The Adderall shortage is a mental health crisis, experts say
Key Takeaways
The United States Food and Drug Administration announced a shortage of the generic version of Adderall in October 2022. There is no clear end date to the shortage.
The shortage might have been caused by an uptick in prescriptions and misuse of the drug.
Experts believe patients who need the drug but cannot access it are at risk. There are some alternatives to the medication.
This past October, the United States Food and Drug Administration (FDA) announced a shortage of Adderall (also referred to as Adderall IR). The ongoing shortage is putting pressure on the medical community and patients alike.
Adderall, used to treat attention deficit disorder (ADD)/attention deficit hyperactivity disorder (ADHD) and narcolepsy, is made from a blend of amphetamine salts, including D-amphetamine saccharate, D-amphetamine sulfate, D,L-amphetamine sulfate, and D,L-amphetamine aspartate.[]
Recent data reveal that about 3.5% of the US population has ADHD, while it’s thought that the prevalence of narcolepsy falls between 25 and 50 per 100,000 people.[][]
The FDA says that they are in “frequent communication with all manufacturers of amphetamine mixed salts.” There’s no clear information on when the shortage will come to an end. []
A search on the FDA’s Drug Shortages database shows that Teva Pharmaceuticals, the nation's top supplier of branded and generic Adderall, is still experiencing “unprecedented increase in demand” and “supplying at or above demand currently at low inventory.” It’s worth noting that Teva also laid off 305 workers last year, which may have also slowed production.[] []
Other manufacturers produce the mixed salts, but they also cite an increase in demand or a shortage of active ingredients. The company USharma Windlas, which produces amphetamine mixed salts, says its stock is unavailable, with an estimated recovery anticipated for the end of June 2023. Aurobindo Pharma says that it expects availability by April 2023 but does not cite a reason for the shortage.[]
News articles about the shortage continue, with patients saying they’ve had trouble refilling much-needed prescriptions or are facing withdrawal symptoms.[]
Why is there an Adderall shortage?
There seem to be a few reasons. Increased demand is certainly at play. According to Axios, data from IQVIA, a health research firm, shows that 41.4 million Adderall prescriptions were fulfilled in the US in 2021—a 10% increase from the year before.

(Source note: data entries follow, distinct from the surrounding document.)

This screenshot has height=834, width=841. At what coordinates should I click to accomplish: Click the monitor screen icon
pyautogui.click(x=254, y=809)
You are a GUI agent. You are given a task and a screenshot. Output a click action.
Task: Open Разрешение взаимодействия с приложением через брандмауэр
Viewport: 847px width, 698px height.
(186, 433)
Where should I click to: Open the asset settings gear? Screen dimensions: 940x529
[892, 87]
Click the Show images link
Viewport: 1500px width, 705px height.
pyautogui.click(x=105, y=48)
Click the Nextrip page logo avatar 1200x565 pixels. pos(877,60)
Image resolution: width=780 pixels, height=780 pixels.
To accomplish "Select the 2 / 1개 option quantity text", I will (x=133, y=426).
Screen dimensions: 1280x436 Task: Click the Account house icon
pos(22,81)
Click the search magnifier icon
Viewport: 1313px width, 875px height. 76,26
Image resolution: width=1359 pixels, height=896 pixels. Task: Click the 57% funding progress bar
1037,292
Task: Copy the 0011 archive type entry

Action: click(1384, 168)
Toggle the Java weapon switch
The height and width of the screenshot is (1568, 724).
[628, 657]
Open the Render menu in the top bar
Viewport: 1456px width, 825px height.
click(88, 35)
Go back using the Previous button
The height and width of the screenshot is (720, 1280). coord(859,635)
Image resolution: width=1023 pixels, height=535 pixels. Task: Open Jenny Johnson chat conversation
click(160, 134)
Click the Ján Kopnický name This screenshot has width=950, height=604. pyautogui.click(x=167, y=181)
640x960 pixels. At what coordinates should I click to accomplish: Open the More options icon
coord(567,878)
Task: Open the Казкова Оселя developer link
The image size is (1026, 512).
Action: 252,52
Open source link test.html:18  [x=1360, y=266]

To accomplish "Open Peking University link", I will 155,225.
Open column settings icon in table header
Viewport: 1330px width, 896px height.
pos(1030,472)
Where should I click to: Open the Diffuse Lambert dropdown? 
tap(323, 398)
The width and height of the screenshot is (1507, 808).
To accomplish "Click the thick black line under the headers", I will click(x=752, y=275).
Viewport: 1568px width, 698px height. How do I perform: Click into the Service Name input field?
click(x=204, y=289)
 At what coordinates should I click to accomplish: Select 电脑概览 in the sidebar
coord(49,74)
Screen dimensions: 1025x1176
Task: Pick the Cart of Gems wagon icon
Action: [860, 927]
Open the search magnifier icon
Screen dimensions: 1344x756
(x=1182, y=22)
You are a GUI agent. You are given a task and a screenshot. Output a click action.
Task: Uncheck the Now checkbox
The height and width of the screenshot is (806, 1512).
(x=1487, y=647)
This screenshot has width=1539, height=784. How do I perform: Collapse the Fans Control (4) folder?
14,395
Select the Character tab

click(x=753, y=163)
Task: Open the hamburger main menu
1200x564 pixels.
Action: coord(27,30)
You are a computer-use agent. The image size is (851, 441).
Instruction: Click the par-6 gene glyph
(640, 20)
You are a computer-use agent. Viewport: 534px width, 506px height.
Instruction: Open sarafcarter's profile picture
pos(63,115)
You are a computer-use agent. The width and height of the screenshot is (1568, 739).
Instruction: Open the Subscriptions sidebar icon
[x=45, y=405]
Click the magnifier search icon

Additionally, Vox reports that the shortage is tightly tangled up with the US Drug Enforcement Agency, which, in reaction to the growing misuse of prescription drugs, has played a hand in limiting drug production.[] In fact, one cross-sectional study of 231,141 students in 3,284 secondary schools found that “past-year prescription stimulant nonmedical use ranged from 0% to more than 25% across US schools.”[] In 2016, the journal Experimental and Clinical Psychopharmacology called stimulant medication misuse, including misuse of Adderall, “a serious problem” in the US.[]
Another variable? Axios notes that scores of new telemedicine startups began making it easier for people to receive a diagnosis—sometimes an inaccurate one—of ADD or ADHD and to attain Adderall prescriptions, especially during the pandemic.[] Some physicians also believe that the pandemic’s stresses may have led more people to seek the drug.[]
But for patients with valid prescriptions who are turned away altogether, the consequences can be dire, Turner says. “This [can be] outright dangerous. It's well known…that people with untreated ADHD are at higher risk of traffic accidents, substance abuse, and other consequences.”
Turner thinks that the shortage is a mental health crisis. “For individuals suffering from a lack of treatment, they probably would describe this situation as a crisis. The uncertainty of when this issue will be resolved is one of the most frustrating parts.”
She adds, “Certainly there are people who abuse stimulant medications….[but] people with legitimate ADHD should not be penalized for the actions of some.”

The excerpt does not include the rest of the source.